Their shows always include the band’s first ever single, entitled “Prickle Bush,” as it was released last May and is a crowd favorite. Another staple of the band that never goes unnoticed is McNulty’s gruffy, low register, modal vocals. “I’ve always sang and written songs on my own. Most of the bands I’ve been in I have sang to some extent. This is a first time in a while I’ve been fronting a real rock band. Luckily, we have four band members that sing in the group. It adds different level of harmonies. The way I sing it naturally comes out that way. I am able to jump up to my higher register though when I want to hammer it home. It’s a really low granular voice. The band builds my confidence with it, though.”

Categorizing Short Porch’s sound isn’t easy as it’s jam-worthy, but finds itself in a dark, moody place at times both musically and lyrically speaking. The new batch of songs will be on their debut LP, The best of….Short Porch vol.1. The songs “Miami,” “Frank,” and “86” have taken on an eerie murder theme all their own. “There are three murder stories on there from all different perspectives,” says McNulty.
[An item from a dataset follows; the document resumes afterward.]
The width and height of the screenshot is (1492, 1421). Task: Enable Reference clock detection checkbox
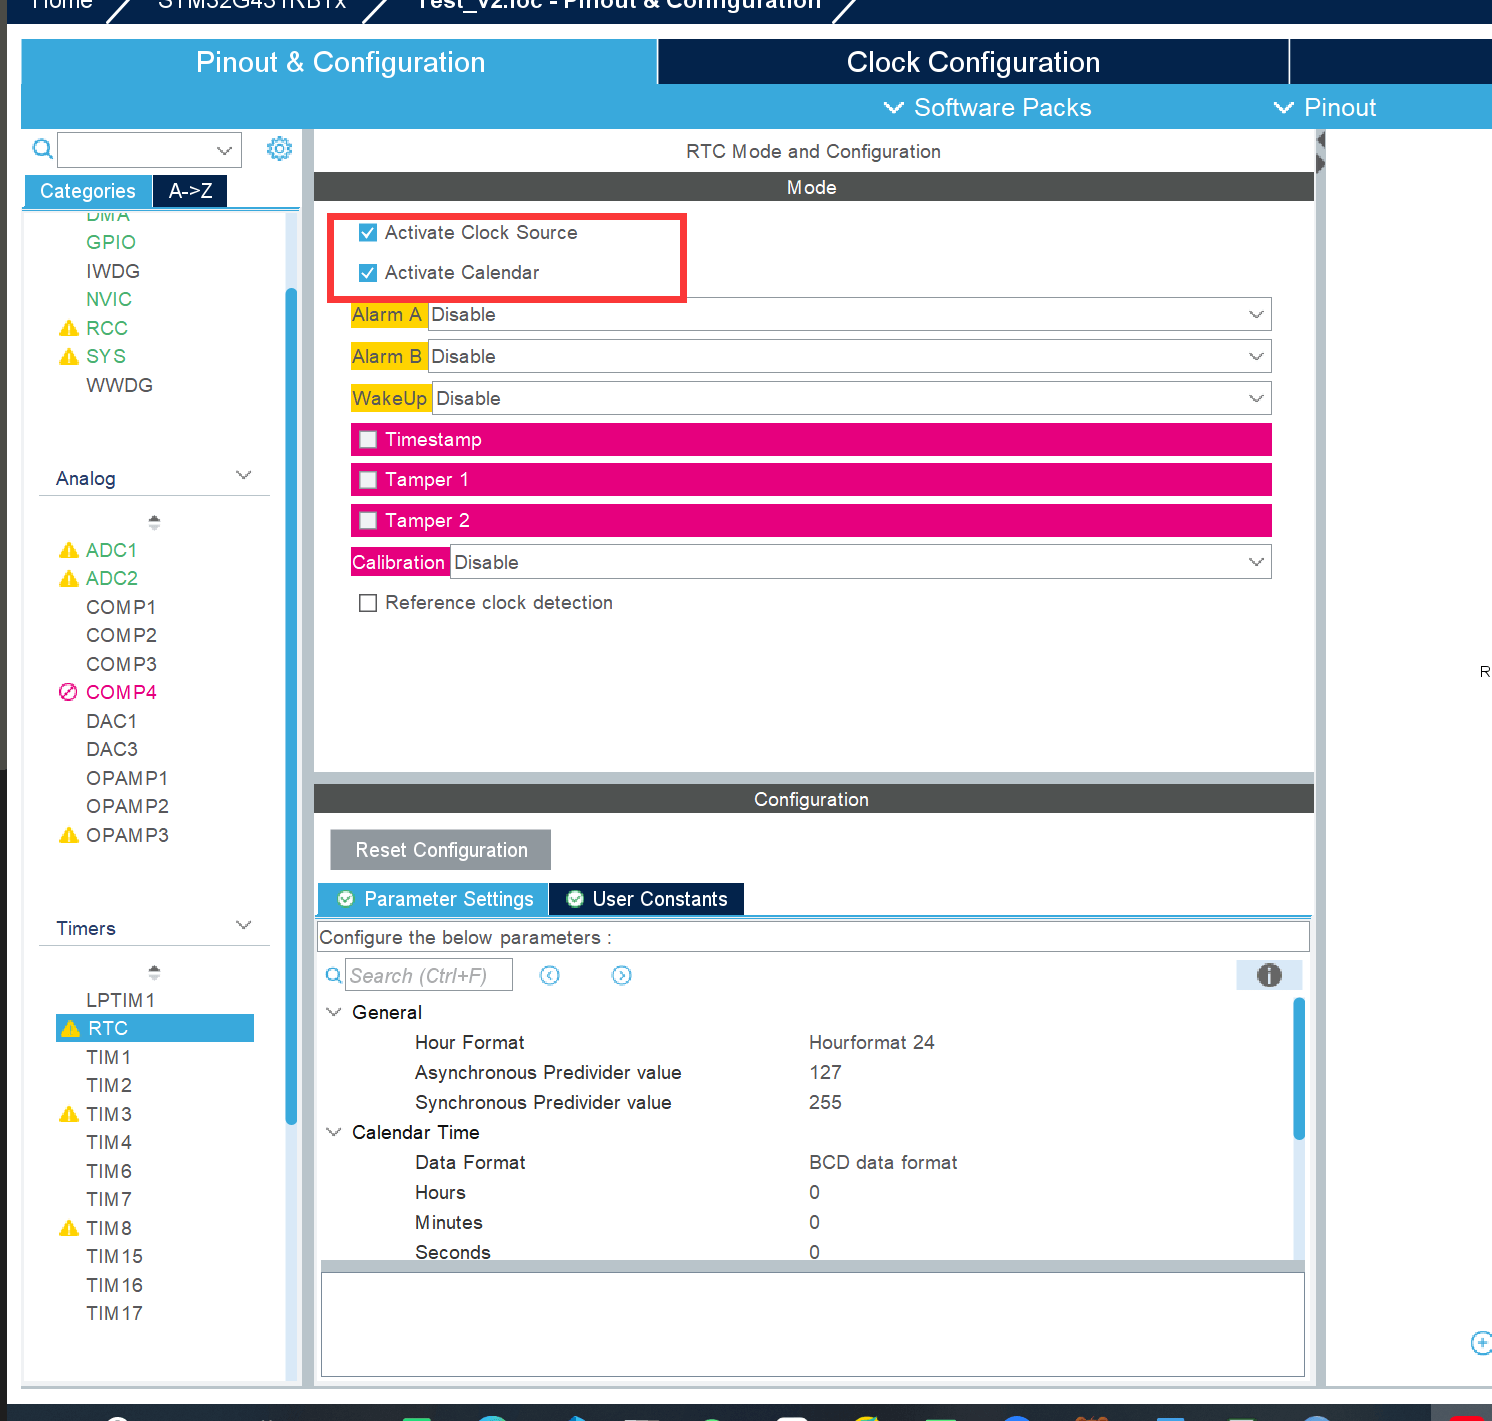click(368, 603)
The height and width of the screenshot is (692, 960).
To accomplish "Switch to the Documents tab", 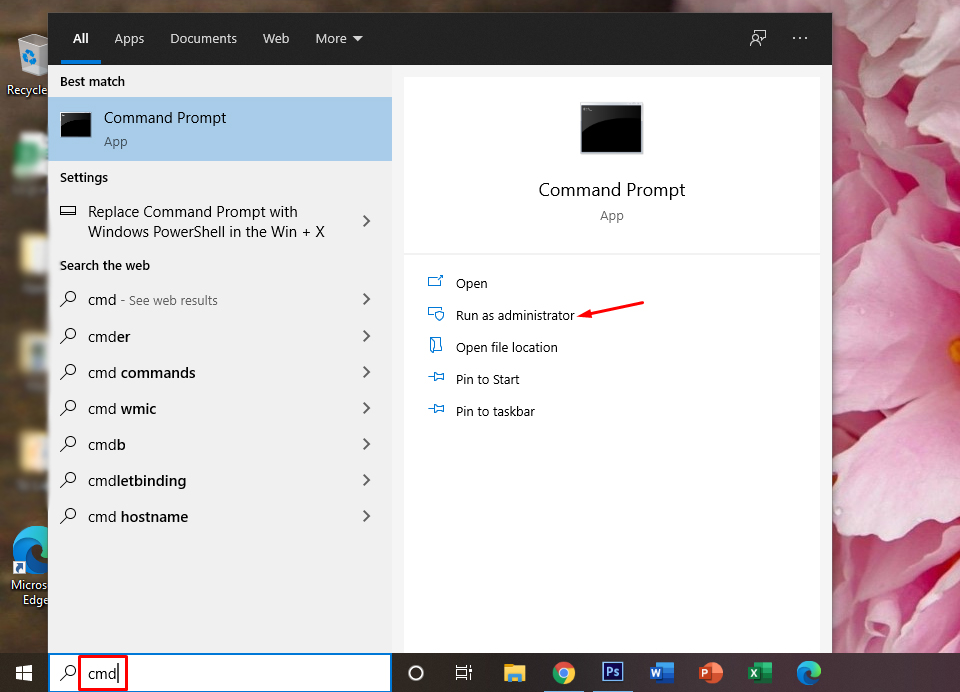I will pos(203,38).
Then, there’s ‘Circling,’ which was actually the first song that we worked on as a band and has a riff that is rooted in some rock and roll stylings that we all have been into. When we started putting that song together, it clicked, and I heard what this band could become,” McNulty admits.

Continuing, he says “‘Pennzona’ closes out the LP with serious undertones about nostalgia that cripples me on a regular basis. That song has an epic solo session with Joe Mudge at close. When you listen to the record there’s a sense of continuity and feels like an album of songs that were meant to be together. The band is really proud of how the album all came together.”